An analogy to illustrate my point: George Clooney has infamously left a long line of beautiful starlets in his wake. Elisabetta Canalis is out and now you are George’s new girlfriend. He is so charming, handsome, rich and powerful. You attend red carpet events on his arm in Versace, appear on the cover of People magazine and spend long weekends on Lake Como with “Brangelina”. Of course he eventually dumps you and deep-down inside you’re not surprised – this is who he is and what he does. Expats in Italy…we knew what we were getting into – Italia is who she is and what she does – let’s lighten up and stop complaining already!
We Aren’t in Kansas Anymore
It’s an exercise in futility to compare our homeland to Italy. Italy is different – isn’t that one of the reasons we decided to pack up and move in the first place? Heinz ketchup, Mexican food, peanut butter – the list of things from home that you can’t get in Italy is as long as my arm (and vice versa, I might add). I’m guilty, I admit it. I’ve been a “mule” for friends – bringing back suitcases full of taco seasoning, ranch dressing, vanilla extract and ibuprofen. Comforts from home are really lovely to have, nevertheless we should try to be more adaptable and use the products available …conform, fit in, go native!
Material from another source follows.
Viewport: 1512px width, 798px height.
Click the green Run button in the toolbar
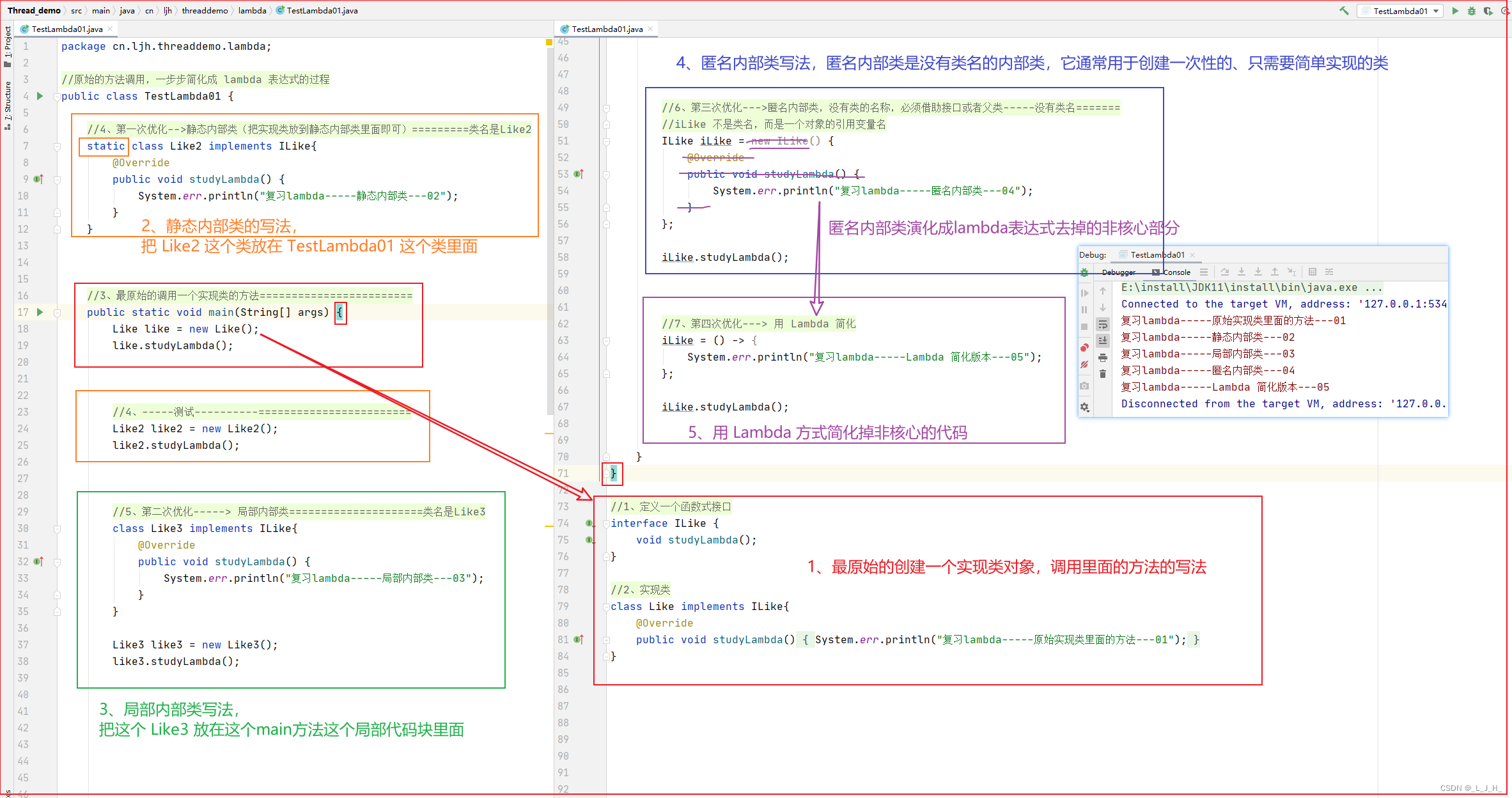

This one is so obvious, I shouldn’t have to say it: speak Italian. When we live abroad of course we gravitate towards a crowd with a common culture and background. I try not to use my English-speaking friends as a crutch to avoid Italian proficiency because I know that I can never, ever form lasting and deep relationships with Italians if I don’t speak their language. Unfortunately there is only one way to accomplish this…open our mouths and talk. My Italian is substandard to say the least and I make errors constantly. I once told a man that my grandfather was born in “coglione” (which means “testicles”). We both laughed until we cried. May I recommend the “Italian by Osmosis” system? Watch weird Italian television, read the local newspaper, listen to pop music on the car radio, try telling a joke in Italian and above all, be willing to feel awkward and sound stupid. Italians are very gracious and will appreciate the effort.
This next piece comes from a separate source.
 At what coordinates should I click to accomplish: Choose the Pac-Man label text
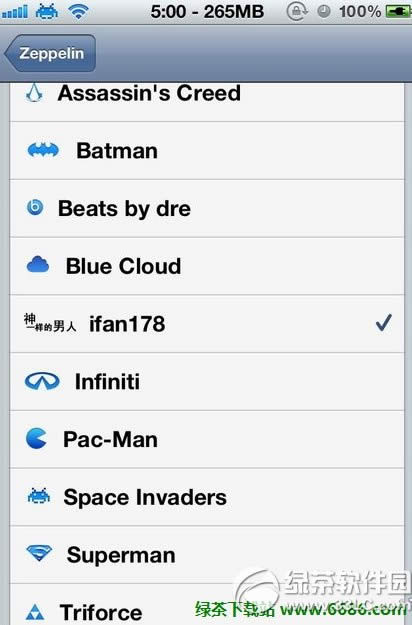click(x=110, y=439)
Home is Where the Heart Is
It seems to me that life is full of wonderful opportunities to evolve and expand our horizons. Living abroad is something that takes a certain kind of daring individual with lots of resilience and an open heart. Make fun of yourself and the absurdity of it all. Relax, enjoy, grin and bear it and REJOICE…you live in Italy for God’s sake!
***No actual expatriates were harmed in the writing of this article.